Today the Supreme Court heard arguments in the case of County of Maui v. Hawai’i Wildlife Fund, a case that could fundamentally change how the Clean Water Act (CWA) has been implemented for decades. At issue is whether the CWA has jurisdiction over pollution that discharges from a point source and takes an “indirect” route to a navigable water. Maui County operates a wastewater treatment plant that discharges millions of gallons of treated sewage into groundwater beneath the facility, which then seeps into the Pacific Ocean. No one is contesting the fact that the treated sewage is coming from the plant and is visibly damaging a nearby coral reef. Rather, the County is making the legally dubious and, as a practical matter, non-sensical argument that the plant is not directly discharging from a point source into a navigable water – the treated sewage is travelling through groundwater first – and therefore does not require a Clean Water Act permit.
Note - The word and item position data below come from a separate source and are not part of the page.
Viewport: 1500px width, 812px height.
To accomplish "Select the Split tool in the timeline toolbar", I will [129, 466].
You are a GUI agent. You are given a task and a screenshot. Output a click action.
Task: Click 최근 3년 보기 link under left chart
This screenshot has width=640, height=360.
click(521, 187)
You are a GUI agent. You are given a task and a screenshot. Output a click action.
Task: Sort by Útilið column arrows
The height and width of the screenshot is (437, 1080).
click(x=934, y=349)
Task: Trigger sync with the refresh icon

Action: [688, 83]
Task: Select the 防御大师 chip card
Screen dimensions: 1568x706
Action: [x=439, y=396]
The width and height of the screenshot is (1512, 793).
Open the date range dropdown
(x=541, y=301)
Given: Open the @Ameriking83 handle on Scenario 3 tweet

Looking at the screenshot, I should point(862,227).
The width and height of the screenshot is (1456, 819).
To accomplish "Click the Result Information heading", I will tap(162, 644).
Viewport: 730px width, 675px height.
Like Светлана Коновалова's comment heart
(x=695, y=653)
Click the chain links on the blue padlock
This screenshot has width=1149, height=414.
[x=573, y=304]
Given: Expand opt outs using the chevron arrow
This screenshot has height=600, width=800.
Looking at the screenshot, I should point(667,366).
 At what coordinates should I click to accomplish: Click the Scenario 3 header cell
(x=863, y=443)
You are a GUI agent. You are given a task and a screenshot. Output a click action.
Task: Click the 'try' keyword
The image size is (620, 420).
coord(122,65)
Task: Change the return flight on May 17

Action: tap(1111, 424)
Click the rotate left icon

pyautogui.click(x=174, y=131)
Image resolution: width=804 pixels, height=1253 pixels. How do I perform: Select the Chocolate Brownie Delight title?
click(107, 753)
The plain language of the CWA prohibits “any addition of any pollutant to navigable waters from any point source” without regard to whether it is direct or “indirect.” The Hawai’i District Court and 9th Circuit Court agreed with Hawai’i Wildlife Fund that the plant’s injection wells are a point source that sent pollutants to the definitely navigable Pacific Ocean in violation of the CWA. The argument that the CWA does not apply because the pollutants were transported from the point source by groundwater to the ocean was condemned by the district court as “mak[ing] a mockery” of the Clean Water Act by essentially allowing groundwater to be used as unregulated “open sewers” for moving pollution to rivers, streams and oceans.
Nevertheless, the Supreme Court took up the case and the Trump administration, reversing the EPA’s long-held position, filed a brief supporting Maui County’s cramped interpretation of the CWA – another assault in the Trump administration’s continuing war on the Clean Water Act. If the Court rules in favor of Maui County, it would open what a bipartisan group of former EPA administrators describe as an “enormous loophole” in the CWA, allowing polluters across the country to bypass the Act by directing point sources into groundwater or simply dumping waste on the ground and allowing it to seep into nearby streams(!) This is an absurd result, of course, but a terrifying one; hopefully the Supreme Court will agree and prevent this loophole from ever opening. If not, champions for clean water everywhere will have yet another fight on our hands.